Essen ist weit mehr als die Aufnahme von Nahrung. Es ist mit Gefühlen, Gewohnheiten, Beziehungen und unserem Selbstbild verbunden. Gerät dieses Gleichgewicht aus den Fugen, kann das Essverhalten zunehmend den Alltag bestimmen. Dabei geht es nicht immer um den Wunsch, schlank zu sein. Viele Betroffene berichten vielmehr, dass sich die Essstörung schleichend entwickelt hat. Immer wieder höre ich den Satz: „Ich bin da einfach hineingerutscht.“ Was zunächst mit einer Diät, einem veränderten Essverhalten oder einzelnen Essanfällen beginnt, kann sich mit der Zeit zu einem Muster entwickeln, das immer mehr Einfluss auf das Denken, Fühlen und Handeln nimmt und letztendlich zu teils erheblichen körperlichen Folgen führen kann.

Zu den häufigsten Essstörungen zählen die Anorexia nervosa (Magersucht), die Bulimia nervosa (Bulimie) und die Binge Eating Störung die als häufigste Form der Essstörung gilt und durch wiederkehrende Essanfälle mit einem erlebten Kontrollverlust sowie anschließenden Scham und Schuldgefühlen gekennzeichnet ist.

Wie Therapie unterstützen kann

Jede Essstörung hat ihre eigene Geschichte.
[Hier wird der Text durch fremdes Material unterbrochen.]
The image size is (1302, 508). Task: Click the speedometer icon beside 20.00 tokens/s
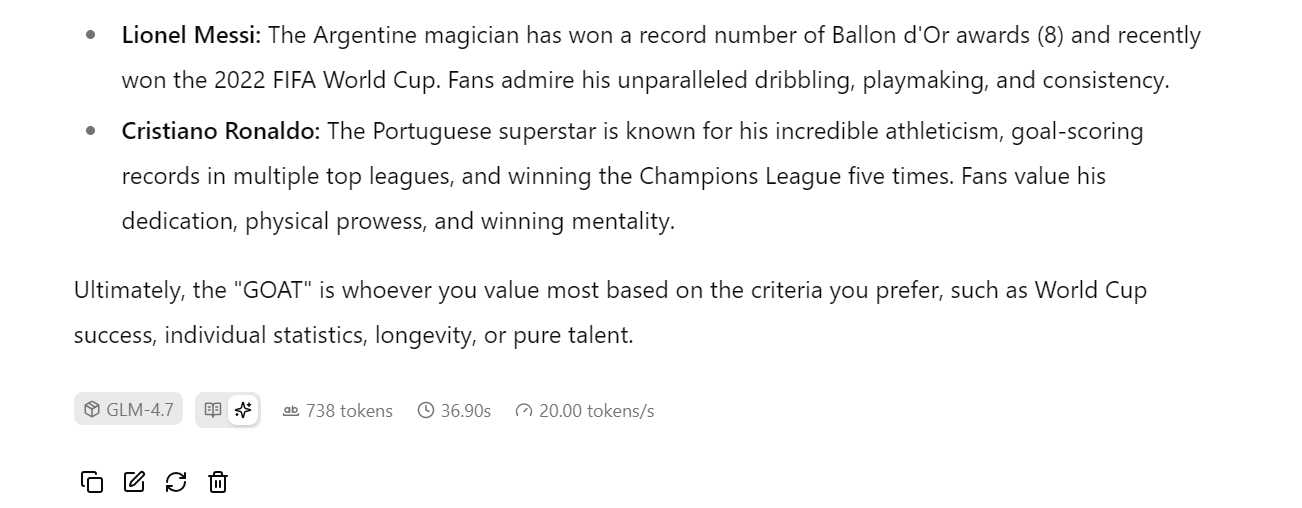pos(524,410)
Deshalb richtet sich die Therapie nicht allein auf das Essverhalten, sondern auf die individuellen Ursachen und aufrechterhaltenden Faktoren. Gemeinsam betrachten wir, welche Funktion die Essstörung im Leben übernommen hat und welche Gedanken, Gefühle oder Situationen sie beeinflussen. Auf dieser Grundlage entwickeln wir neue Strategien, um den Umgang mit belastenden Emotionen zu verändern und Schritt für Schritt wieder selbstbestimmte Entscheidungen treffen zu können.

In meiner Praxis arbeite ich schwerpunktmäßig mit Methoden der kognitiven Verhaltenstherapie. Ein wichtiger Bestandteil kann dabei die Externalisierung sein. Die Essstörung wird nicht als Teil der eigenen Persönlichkeit verstanden, sondern als etwas, das Einfluss auf das Denken, Fühlen und Handeln gewonnen hat. Diese Sichtweise ermöglicht es, Abstand zu den Mechanismen der Essstörung zu gewinnen und den Blick wieder auf die eigenen Bedürfnisse, Werte und Ziele zu richten.
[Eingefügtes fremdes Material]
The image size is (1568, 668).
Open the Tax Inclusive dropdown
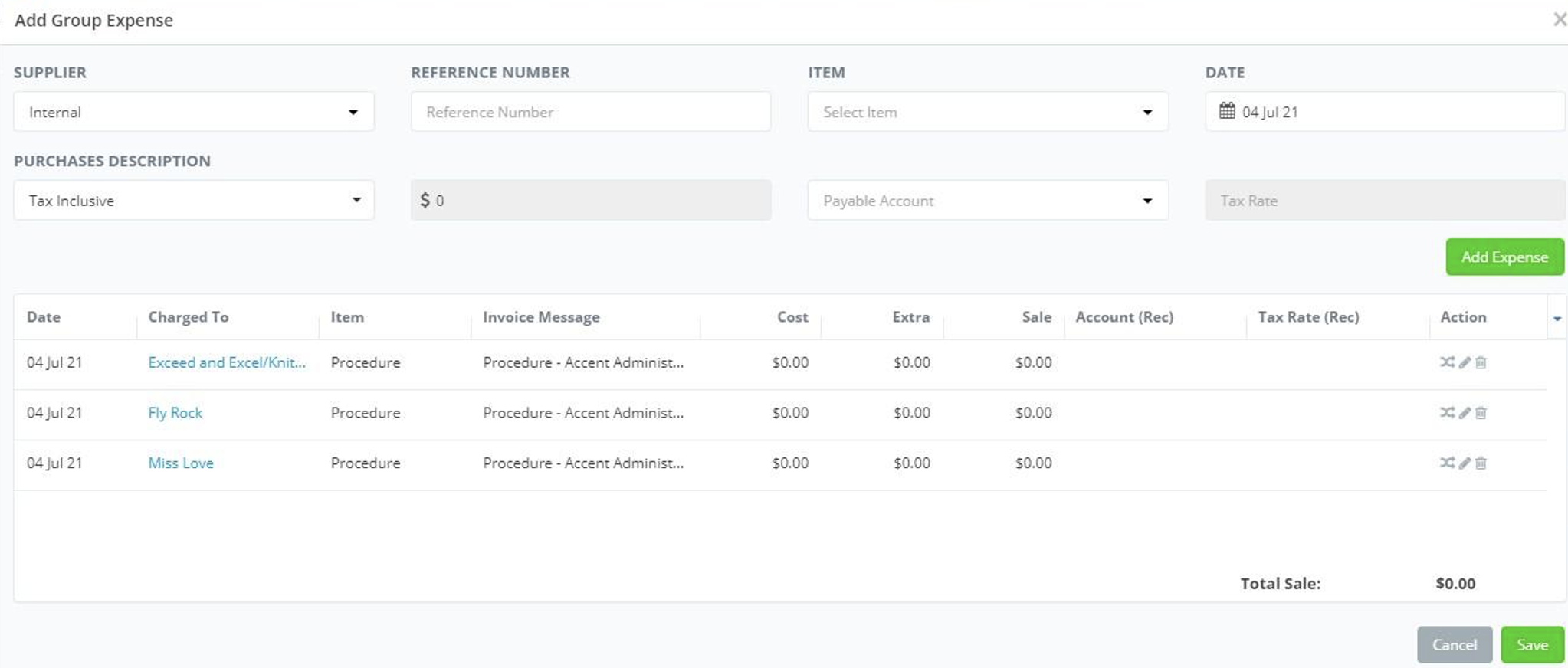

Bei einer Anorexia nervosa oder anderen Verläufen mit gesundheitlichen Risiken ist eine enge Zusammenarbeit mit Hausärzten, Fachärzten oder spezialisierten Kliniken ein wichtiger Bestandteil der Behandlung. Die psychotherapeutische Begleitung ergänzt in diesen Fällen die medizinische Versorgung und erfolgt in enger Abstimmung mit den beteiligten Behandlern.
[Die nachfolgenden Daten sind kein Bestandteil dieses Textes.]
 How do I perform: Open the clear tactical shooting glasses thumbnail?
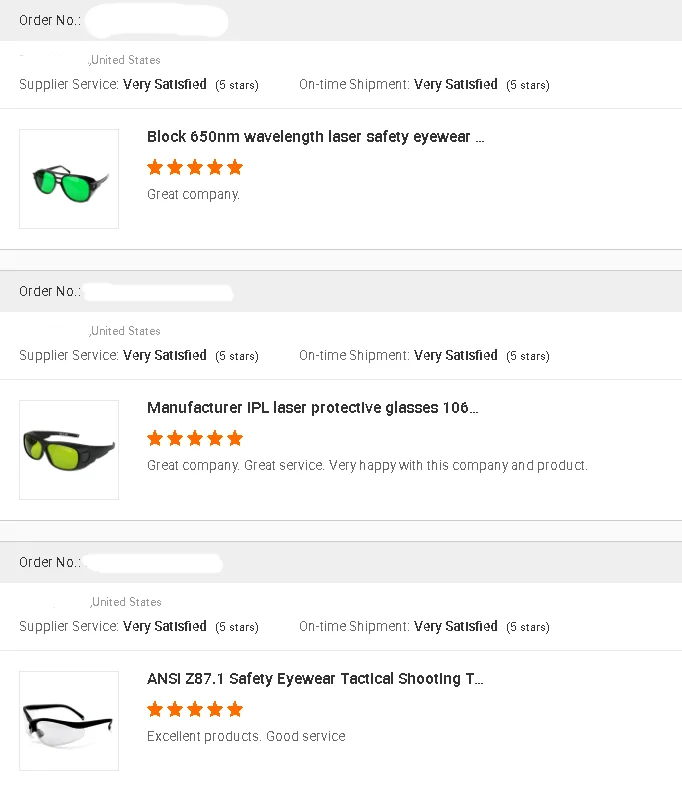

Den Weg zurück zu einem gesunden Umgang mit sich selbst finden

Eine Essstörung betrifft nicht nur das Essverhalten, sondern wird häufig Teil der eigenen Persönlichkeit. Mein Ziel ist es, Sie dabei zu unterstützen, wieder Vertrauen in den eigenen Körper zu entwickeln, die Beziehung zu sich selbst zu stärken und Schritt für Schritt mehr Freiheit im Alltag zu gewinnen. Therapie bedeutet für mich dabei, gemeinsam die Konflikte hinter der Essstörung zu verstehen, und damit Voraussetzungen zu schaffen, wieder gesund mit sich und dem eigenen Körper umgehen zu können.